More about "Insecticides"

Insecticides are a crucial tool in agriculture, public health, and household settings, used to control insect pests that damage crops, transmit diseases, or cause other problems.
These chemical substances, which can be derived from natural sources or synthesized in the laboratory, work through various mechanisms to disrupt insect physiology and behavior.
The selection and application of effective insecticides is crucial for maximizing pest control while minimizing harm to non-target organisms and the environment.
Research into new and improved insecticide products and application methods, such as those utilizing compounds like Deltamethrin, Imidacloprid, and Permethrin, is an active area of study.

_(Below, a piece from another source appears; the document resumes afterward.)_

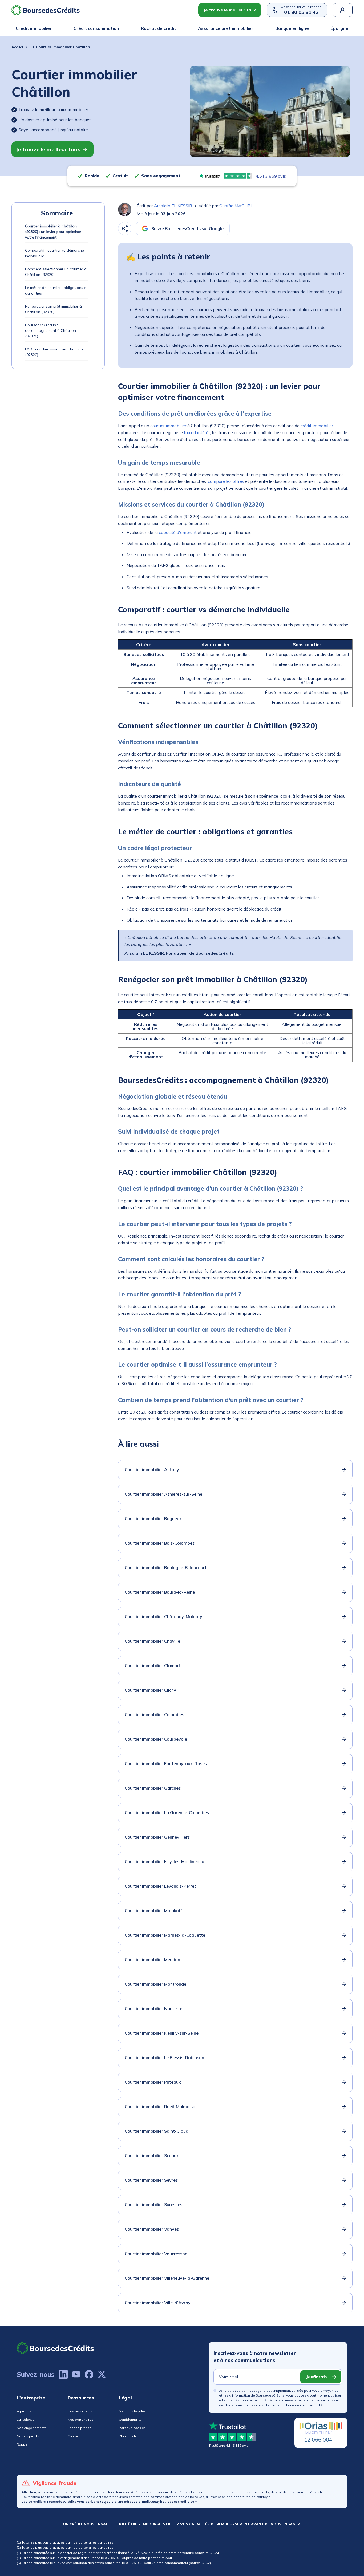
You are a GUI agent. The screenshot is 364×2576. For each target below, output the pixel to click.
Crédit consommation (96, 28)
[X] (102, 2374)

Effective insecticide research requires accurate and reproducible protocols, which can be enhanced through the use of AI-driven tools like PubCompare.ai.
These innovative comparison tools can help researchers locate the best insecticide protocols from literature, pre-prints, and patents, and identify the most effective products and methods to streamline their research and development efforts.
In addition to chemical insecticides, other tools like SAS version 9.4, GraphPad Prism 5, and Prism 8 software can be utilized to analyze and interpret data from insecticide studies.
The use of surfactants like Triton X-100 and solvents like DMSO can also be important in insecticide formulations and applications.
Overall, the field of insecticide research and development is a dynamic and constantly evolving area, with a focus on balancing effective pest control with environmental and human health considerations.
By leveraging the latest tools and technologies, researchers can strive to enhance the accuracy, reproducibility, and impact of their work in this critical domain.